TEXT SHOWN:

## START

# Beefaroni sandwiches



## irish_2003 (Apr 20, 2011)

i know i'm not the only one who grew up poor and ate chef boy r dee and made Beefaroni sandwiches......ruffles potato chips in bologna sandwiches were another treat!!!


----------



## ManInBlack (Apr 21, 2011)

What about spaghetti tacos? MMMMM, used to eat those daily as a youngin'


----------



## SuperLift (Apr 21, 2011)

tater tot casserole.. anyone?


----------



## ManInBlack (Apr 21, 2011)

Send it here


----------



## IronAddict (Apr 21, 2011)

I'd make maple syrup sandwiches, or eat the whole box of cereal.


----------



## ManInBlack (Apr 21, 2011)

^^^^^ cinnamon toast crunch was the SHIT


----------



## IronAddict (Apr 21, 2011)

ManInBlack said:


> ^^^^^ cinnamon toast crunch was the SHIT



Man, i'm talkin about freakin Kix or some sorry ass cereal like that!


----------



## ManInBlack (Apr 21, 2011)

peanut butter crunch ahhhhhhh shit, im going to get some this weekend


----------



## bombboogie (Apr 21, 2011)

fruit circles generic version of fruit loops


----------



## irish_2003 (Apr 21, 2011)

bombboogie said:


> fruit circles generic version of fruit loops



whatever local generic brand you have, the blue and green coloring in those bag fruit rings come back out and your feces will have the dye coloring in it


----------



## ManInBlack (Apr 21, 2011)

Why not just eat fuckin fruit loops


----------



## CG (Apr 22, 2011)

ManInBlack said:


> Why not just eat fuckin fruit loops



cause we grew up po'


----------



## CG (Apr 22, 2011)

bread sandwiches. when theres nothin but bread, imagine it. or, if your lucky, add some mustard..

used to dip toasted potato bread inOJ, ghetto french toast


----------



## Work IN Progress (Apr 22, 2011)

## END

STATED PROBLEM 1: Locate every line in the listing below that contains the word "Task", and copy each of those lines.

Entries on target coordinates
## START

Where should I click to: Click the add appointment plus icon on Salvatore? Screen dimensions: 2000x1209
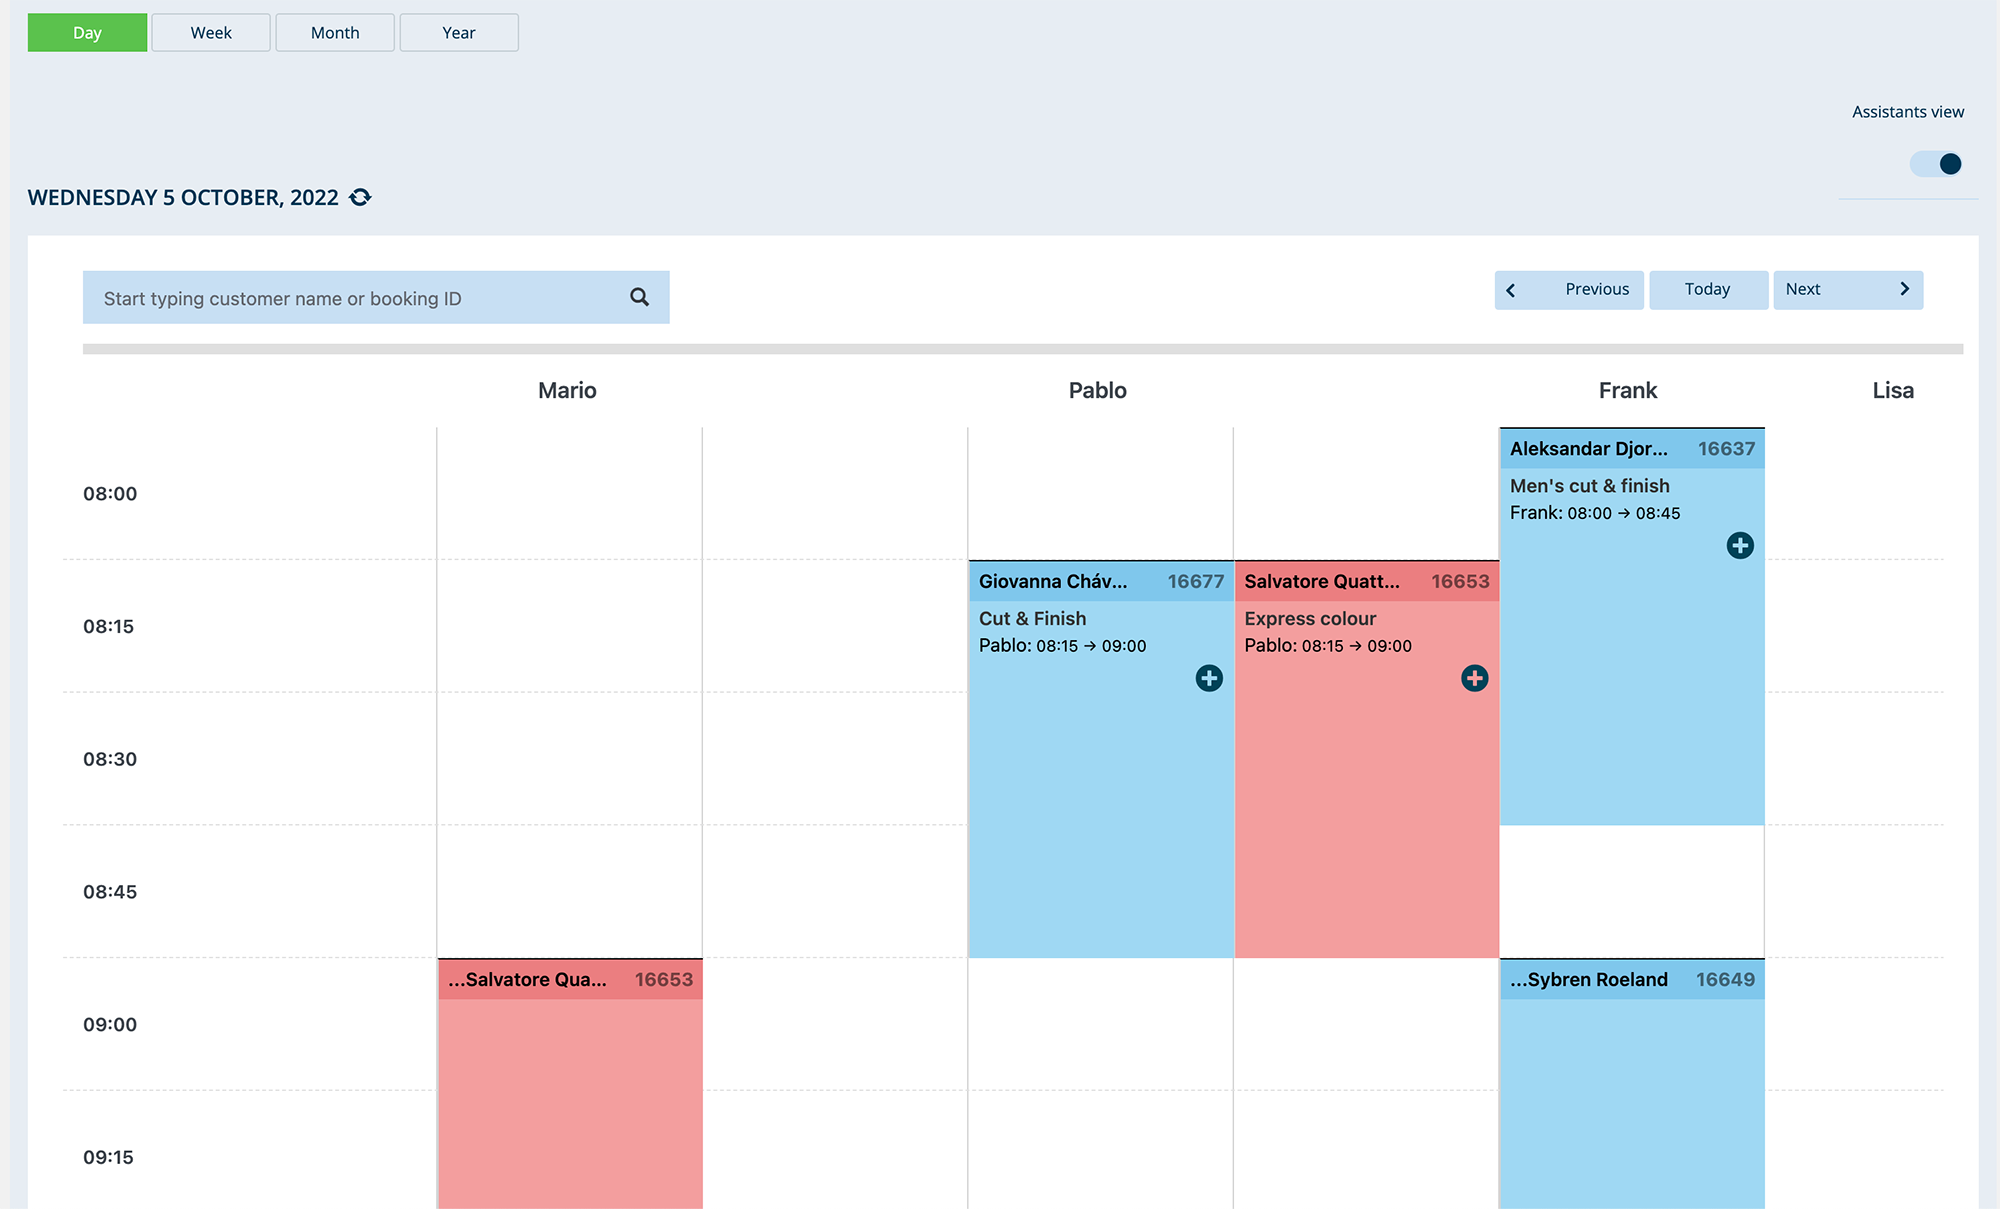1474,677
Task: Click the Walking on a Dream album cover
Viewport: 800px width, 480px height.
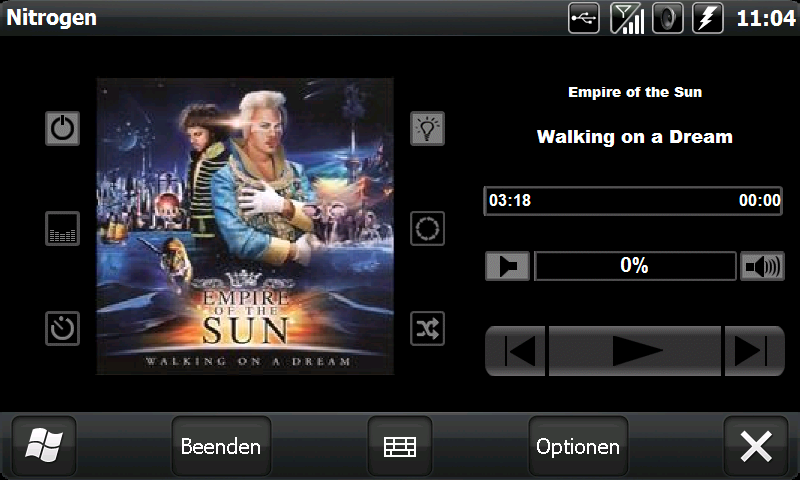Action: [245, 226]
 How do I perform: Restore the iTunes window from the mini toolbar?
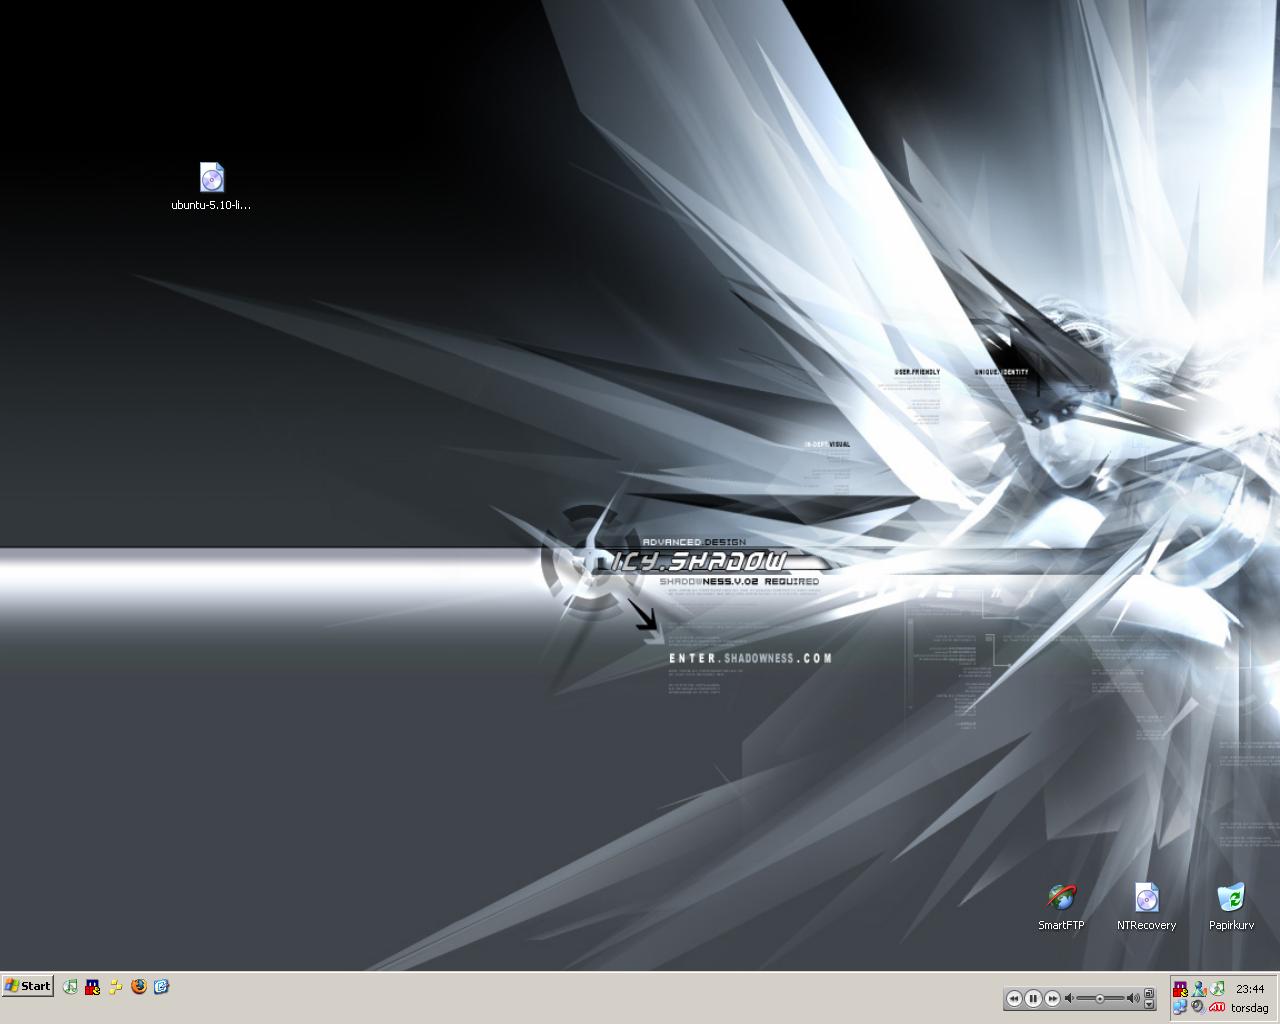tap(1149, 992)
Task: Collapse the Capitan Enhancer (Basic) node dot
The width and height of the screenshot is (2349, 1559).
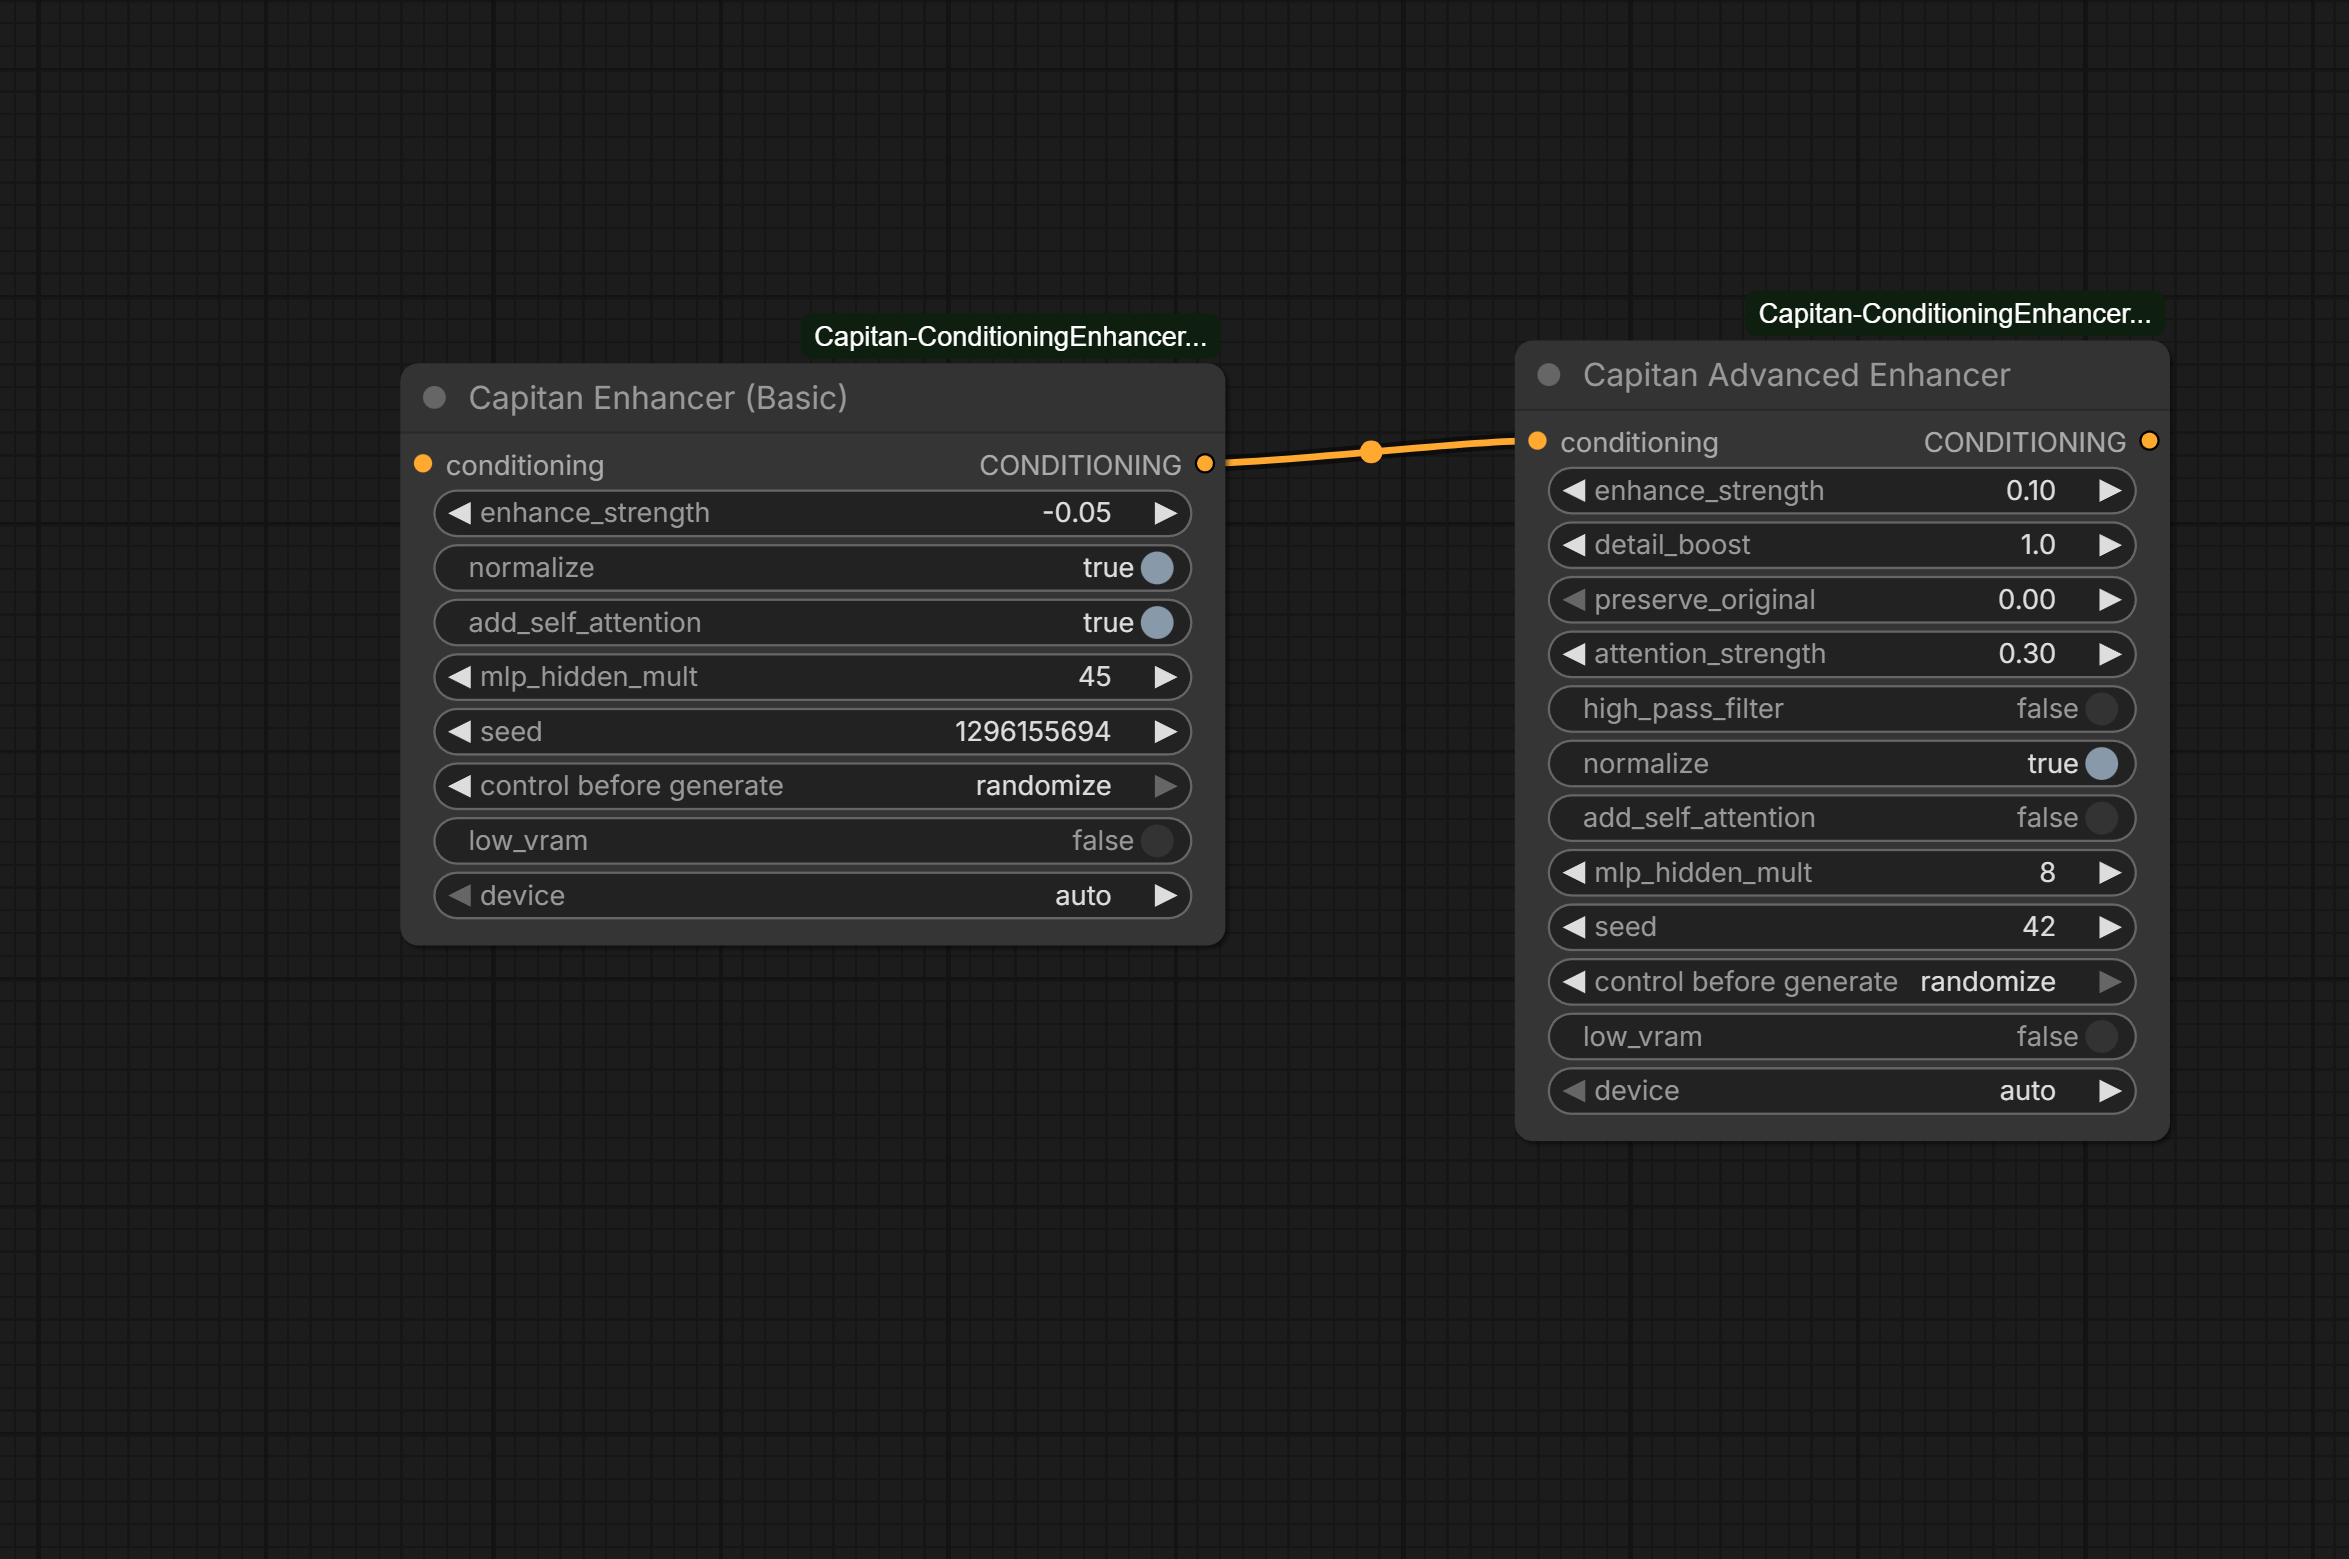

## END

STATED PROBLEM 2: Reproduce the part of the forum thread above that begins at the words "## irish_2003 (Apr 20, 2011)" and stops after "were another treat!!!", substituting "ham" for "bologna".

FINISHED ANSWER 1:
Task: Click the Walking on a Dream album cover
Task: Collapse the Capitan Enhancer (Basic) node dot

FINISHED ANSWER 2:
## irish_2003 (Apr 20, 2011)

i know i'm not the only one who grew up poor and ate chef boy r dee and made Beefaroni sandwiches......ruffles potato chips in ham sandwiches were another treat!!!